Healthcare Allocation Lab

Algorithms for Scarce Healthcare Allocation

We combine bioethical analysis and advanced empirical methods to evaluate and design algorithms that allocate scarce healthcare resources.

Deceased Donor Organs

Deceased donor organs are an absolutely scarce healthcare resource. We analyze nationally representative transplant data to test the efficacy of existing allocation algorithms, develop novel algorithms, and propose policy changes that will make organs more accessible, saving more lives. 

Scarce Therapeutics Allocation

Our lab has made normative and empirical contributions to research focusing on early phase COVID-19 vaccine allocation in the US, when doses were absolutely scarce. 

Crisis Standards of Care

We examine the ethical guidelines that direct crisis standards of care for procedural efficacy and potential social inequities in how health resources are allocated. 

Welcome to the Healthcare Allocation Laboratory

Principle Investigator Dr. William Parker is a Pulmonary and Critical Care Physician at UChicago Medicine and Assistant Professor of Medicine at the the University of Chicago Pritzker School of Medicine. He is also Founding Executive Director of the Common Longitudinal ICU data Format (CLIF) Consortium, an open-source data standard for longitudinal ICU data that enables privacy-preserving multi-center research.

The Healthcare Allocation (HCA) Lab is a data science laboratory that conducts biostatistical research examining allocation of absolutely scarce healthcare resources. We strive to contribute to the improvement of equity in healthcare allocation by designing algorithmic allocation systems that are based in fundamental ethical principles and evaluating the effects of current allocation policies and procedures on patients’ health and well-being in the real world.

Funding

Research conducted by the HCA Lab is funded in part by the National Institutes of Health (K and R grants) and The Greenwall Foundation

GitHub Repositories

We upload project summaries, code, instructional blog posts, and other resources from our research projects on our GitHub repositories. You can access them using the links below.

Latest Publications

Association of the 2018 U.S. Heart Allocation Policy Change and the Survival Benefit of Heart Transplantation

“The 2018 heart allocation policy change has led to better stratification and prioritization of candidates by clinical acuity, resulting in higher survival benefit of transplantation performed. Combined with higher transplantation rates, the 2018 heart allocation policy has saved thousands of life-years and achieved one of its major goals” (Tolmie et al., 2025).

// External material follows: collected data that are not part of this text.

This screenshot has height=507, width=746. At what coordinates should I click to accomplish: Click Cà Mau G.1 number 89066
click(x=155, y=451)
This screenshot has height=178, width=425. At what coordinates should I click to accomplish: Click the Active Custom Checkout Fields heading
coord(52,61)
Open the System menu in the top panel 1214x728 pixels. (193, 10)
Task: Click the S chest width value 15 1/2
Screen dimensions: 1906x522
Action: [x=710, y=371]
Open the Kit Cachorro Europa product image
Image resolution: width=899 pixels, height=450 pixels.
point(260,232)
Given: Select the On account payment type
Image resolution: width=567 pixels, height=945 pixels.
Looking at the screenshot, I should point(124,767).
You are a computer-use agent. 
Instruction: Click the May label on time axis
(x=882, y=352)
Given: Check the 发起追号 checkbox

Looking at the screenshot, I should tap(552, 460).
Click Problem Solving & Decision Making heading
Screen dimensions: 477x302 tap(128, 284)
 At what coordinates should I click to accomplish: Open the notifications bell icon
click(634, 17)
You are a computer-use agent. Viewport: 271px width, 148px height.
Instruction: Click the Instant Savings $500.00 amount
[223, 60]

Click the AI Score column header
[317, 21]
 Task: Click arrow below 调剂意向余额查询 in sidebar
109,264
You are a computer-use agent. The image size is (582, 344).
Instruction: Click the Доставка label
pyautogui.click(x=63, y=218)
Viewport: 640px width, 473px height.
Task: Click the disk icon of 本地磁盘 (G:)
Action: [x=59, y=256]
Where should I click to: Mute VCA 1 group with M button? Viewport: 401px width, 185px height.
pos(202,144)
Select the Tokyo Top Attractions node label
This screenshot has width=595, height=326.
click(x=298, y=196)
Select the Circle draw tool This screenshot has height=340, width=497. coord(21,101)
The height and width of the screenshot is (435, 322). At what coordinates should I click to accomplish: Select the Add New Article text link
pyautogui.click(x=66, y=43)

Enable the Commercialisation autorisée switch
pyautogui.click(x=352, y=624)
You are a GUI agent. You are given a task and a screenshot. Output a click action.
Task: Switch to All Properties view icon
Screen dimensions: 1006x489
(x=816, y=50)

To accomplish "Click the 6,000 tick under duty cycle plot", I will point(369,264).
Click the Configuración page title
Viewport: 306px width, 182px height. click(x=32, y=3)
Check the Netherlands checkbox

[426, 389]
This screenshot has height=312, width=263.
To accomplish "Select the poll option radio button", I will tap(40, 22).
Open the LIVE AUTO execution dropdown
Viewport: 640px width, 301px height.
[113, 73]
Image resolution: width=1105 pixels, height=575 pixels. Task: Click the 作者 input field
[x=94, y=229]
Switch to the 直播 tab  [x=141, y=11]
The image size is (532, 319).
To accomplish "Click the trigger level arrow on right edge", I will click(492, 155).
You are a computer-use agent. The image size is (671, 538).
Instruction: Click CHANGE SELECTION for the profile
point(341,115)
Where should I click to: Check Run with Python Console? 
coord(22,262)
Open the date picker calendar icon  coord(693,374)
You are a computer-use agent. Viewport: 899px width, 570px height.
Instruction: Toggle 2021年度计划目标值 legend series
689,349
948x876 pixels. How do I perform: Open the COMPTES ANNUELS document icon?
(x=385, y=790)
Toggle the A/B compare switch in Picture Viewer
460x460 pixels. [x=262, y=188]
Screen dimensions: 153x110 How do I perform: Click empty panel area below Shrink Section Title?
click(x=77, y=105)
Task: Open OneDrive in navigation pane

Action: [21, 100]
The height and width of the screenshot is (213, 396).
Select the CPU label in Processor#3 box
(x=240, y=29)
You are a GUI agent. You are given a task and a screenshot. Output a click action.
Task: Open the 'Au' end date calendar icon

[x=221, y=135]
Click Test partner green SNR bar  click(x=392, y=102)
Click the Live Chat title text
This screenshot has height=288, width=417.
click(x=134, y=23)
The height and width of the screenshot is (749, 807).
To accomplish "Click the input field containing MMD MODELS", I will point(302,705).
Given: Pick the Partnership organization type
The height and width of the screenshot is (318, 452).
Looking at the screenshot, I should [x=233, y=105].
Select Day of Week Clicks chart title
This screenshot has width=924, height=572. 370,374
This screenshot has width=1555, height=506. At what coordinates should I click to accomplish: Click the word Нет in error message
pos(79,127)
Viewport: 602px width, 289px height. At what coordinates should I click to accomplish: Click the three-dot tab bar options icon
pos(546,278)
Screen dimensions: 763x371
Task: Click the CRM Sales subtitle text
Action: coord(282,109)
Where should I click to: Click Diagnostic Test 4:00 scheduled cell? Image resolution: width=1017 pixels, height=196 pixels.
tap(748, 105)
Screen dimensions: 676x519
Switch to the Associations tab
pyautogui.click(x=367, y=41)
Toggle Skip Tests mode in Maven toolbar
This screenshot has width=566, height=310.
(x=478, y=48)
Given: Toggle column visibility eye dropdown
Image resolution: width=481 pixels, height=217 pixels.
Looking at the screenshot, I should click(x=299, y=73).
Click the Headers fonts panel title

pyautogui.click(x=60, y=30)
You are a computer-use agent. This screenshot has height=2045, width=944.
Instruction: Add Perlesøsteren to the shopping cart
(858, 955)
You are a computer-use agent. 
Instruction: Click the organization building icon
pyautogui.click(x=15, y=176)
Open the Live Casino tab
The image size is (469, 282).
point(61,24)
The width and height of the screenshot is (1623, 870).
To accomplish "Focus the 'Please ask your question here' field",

Age and Saving Lives in Crisis Standards of Care: A Multicenter Cohort Study of Triage Score Prognostic Accuracy

“Age-inclusive triage better identifies ICU survivors than SOFA alone and is more equitable. Incorporating age into prioritization algorithms could save more lives in a crisis scenario” (Hermsen et al., 2025).

A common longitudinal intensive care unit data format (CLIF) for critical illness research

“CLIF enables transparent, efficient, and reproducible critical care research across diverse health systems. Our federated case studies showcase CLIF’s potential for disease sub-phenotyping and clinical decision-support evaluation. Future applications include pragmatic EHR-based trials, target trial emulations, foundational artificial intelligence (AI) models of critical illness, and real-time critical care quality dashboards” (Rojas et al., 2025).

Lab Spotlight

Lab presented at 2025 World Transplant Congress

Members of our lab presented talks and posters on our organ allocation projects at the World Transplant Congress annual meeting in San Francisco, CA.

CLIF Consortium at American Thoracic Society 2025

Dr. Parker and colleagues represented the Common Longitudinal ICU data Format (CLIF) Consortium at the American Thoracic Society international conference in San Fransisco, CA.

Lab at ISHLT 2024

Some of our talented medical students – Kevin Lazenby, Gege Ran, Stratton Tolmie, and Sharon Zeng – presented their research at the International Society for Heart and Lung Transplantation (ISHLT) 44th Annual Meeting in Prague, Czech Republic.

Our Research

In our work, we combine the principles of Clinical Medical Ethics with our obersvations from real patient health data to create practical allocation protocols. We then examine patient outcomes and finetune these protocols to maximize the number of lives saved.